Dataset entries:

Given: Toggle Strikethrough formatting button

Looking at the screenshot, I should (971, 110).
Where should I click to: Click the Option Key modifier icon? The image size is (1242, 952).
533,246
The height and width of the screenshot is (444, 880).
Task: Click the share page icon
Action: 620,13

## Task item
Repeat only the tail of the entries, exactly: the line containing "Where should I" and every line after it, to the end.

## Response to the exercise
Where should I click to: Click the Option Key modifier icon? The image size is (1242, 952).
533,246
The height and width of the screenshot is (444, 880).
Task: Click the share page icon
Action: 620,13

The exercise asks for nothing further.